Expectativa, fervor, color, típicos condimentos que reúne un clásico, esta vez fueron insuficientes para contagiar a los protagonistas, justamente quienes debieran encender la pasión de los hinchas. River y Boca defraudaron, le quitaron la esperanza a una multitud que tuvo el disgusto de presenciar el peor partido de un verano que brindó aceptables espectáculos. Los penales fueron la única vía para llegar el gol. Celebró Boca, que con el 5-4 acrecentó el mito que construyó Bianchi en sus ciclos pasados. 

Una rápida salida de River, con apenas 45 segundos de partido, invitó a la ilusión. Pero la habilitación de Ponzio a Funes Mori, que ingresando por el sector izquierdo remató desviado, fue de lo poco que ofreció el primer tiempo. La fricción, el roce, el vértigo malentendido empobrecieron el espectáculo, y las cinco tarjetas amarillas que mostró el árbitro Pitana para que el desarrollo no se desmadrara, un reflejo del escaso juego, de las pocas luces de River y de Boca. 

Con la fórmula del éxito, Ramón Díaz repitió la formación que se impuso 2-0 en Mar del Plata, River intentó aprovechar las falencias del rival. Pero la versión, a pesar de enseñar a los mismos intérpretes, no fue la misma: Boca, que modificó a sus 11 jugadores -presentó muchos juveniles-, corrigió los defectos y le quitó, en el inicio, el protagonismo a los millonarios. El secreto de Carlos Bianchi fue controlar las bandas, desde donde River, con velocidad, se hace profundo, punzante, directo. Alan Aguirre y Nicolás Colazo mantuvieron a raya a Vangioni, de muy buena presentación en el derby anterior, y al uruguayo Carlos Sánchez. 

Así, Boca impuso sus condiciones, llevó el partido a un sector en el que se sintió cómodo, aunque careció de audacia y de peso en el área para poner en apuros a Barovero. Ni Blandi ni Viatri fueron abastecidos, más allá de que los xeneizes tuvieron durante más tiempo el balón.
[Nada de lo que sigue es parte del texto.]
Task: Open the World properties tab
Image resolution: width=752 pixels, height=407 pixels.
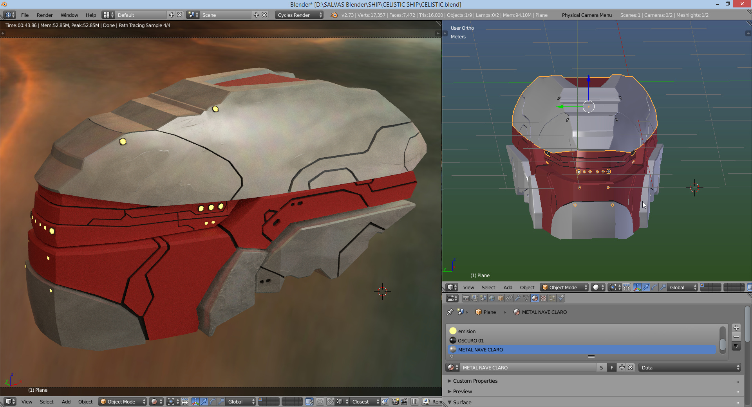Action: pos(492,298)
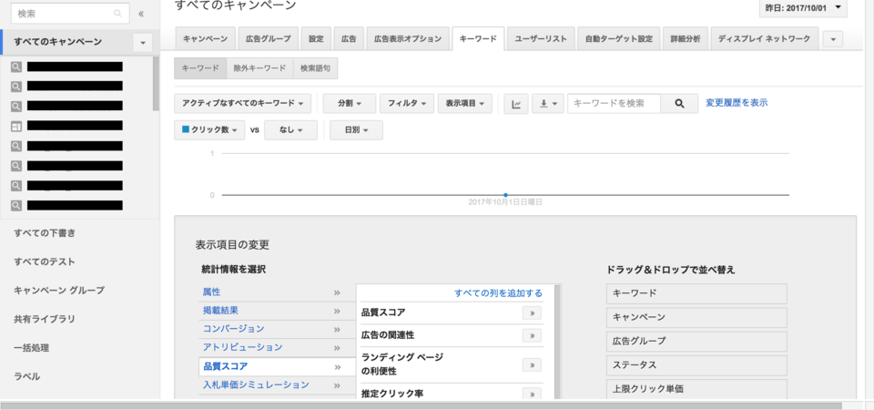
Task: Add the 広告の関連性 column via arrow button
Action: click(x=530, y=335)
River, aun incómodo, se las ingenió para arrancarles un suspiro a sus hinchas: fue con un descalibrado cabezazo de Mora -la concepción de la jugada fue parecida a la que sentenció el clásico en Mar del Plata-, y un remate de Vangioni que controló en dos tiempos Ustari. 
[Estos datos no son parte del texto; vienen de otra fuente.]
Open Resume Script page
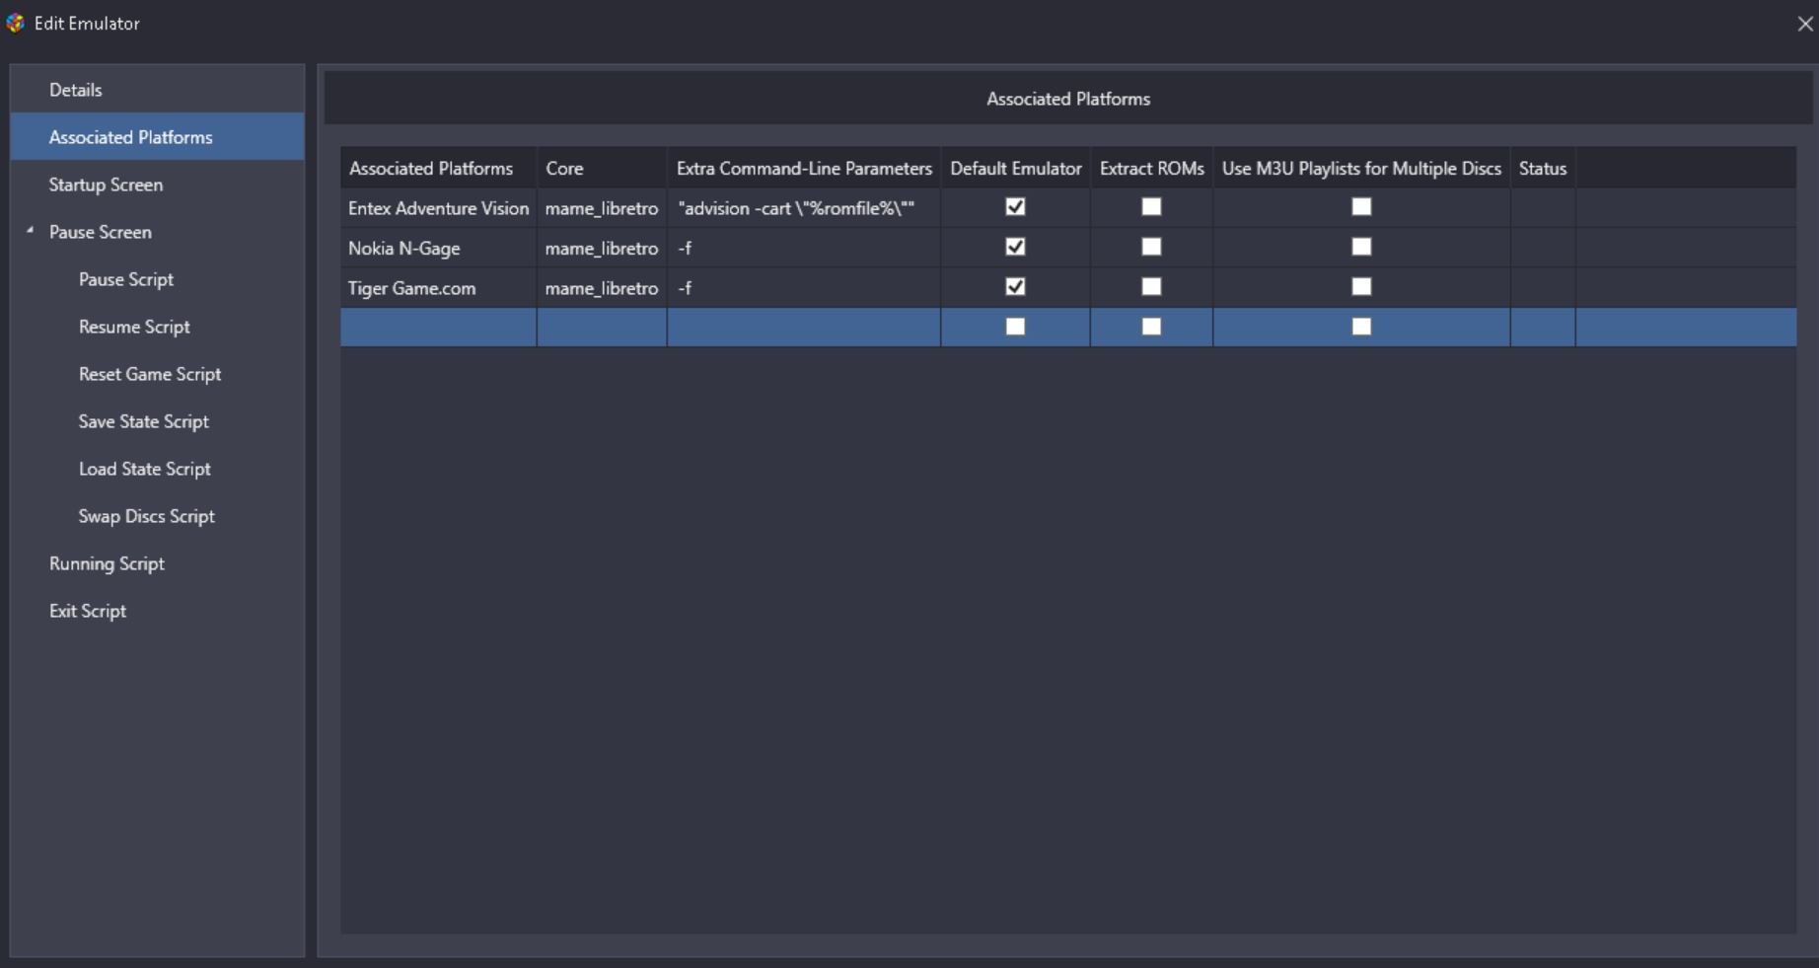This screenshot has width=1819, height=968. pos(134,327)
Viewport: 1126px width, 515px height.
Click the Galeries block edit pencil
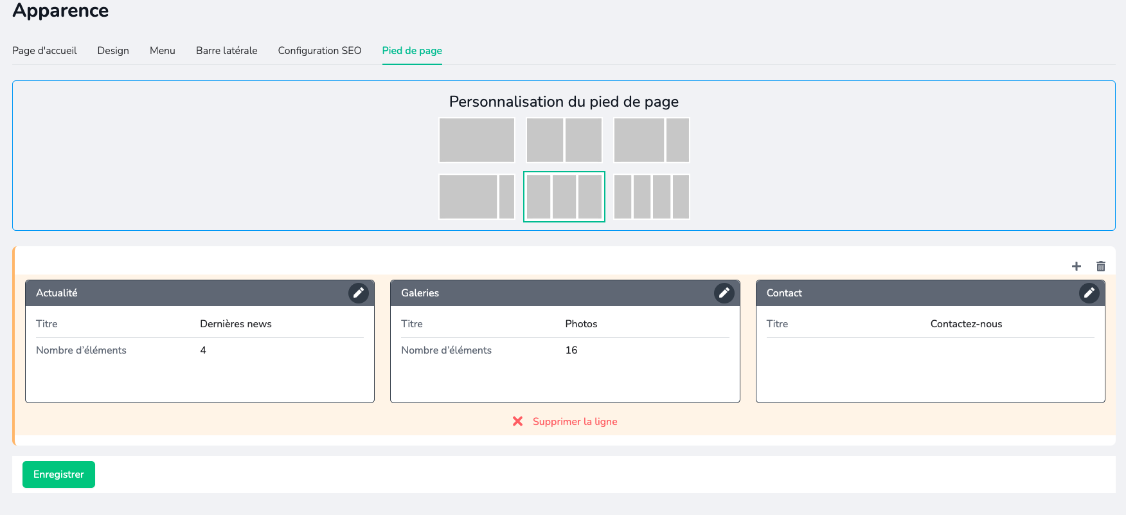tap(724, 293)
Se movió River, que se oxigenó con los ingresos de Trezeguet, Rojas y Lanzini; siguió sin libreto Boca, que no resolvió su poca presencia en ataque -en la acción de mayor riesgo Vangioni le ahogó el festejo a Erbes, después de que Pol Fernández tuviera dificultades para definir ante Barovero- y, de a poco, se desacomodó atrás. 

Llegó la definición por penales, la fórmula para devolverle la expectativa a la multitud y desatar el festejo del público xeneize.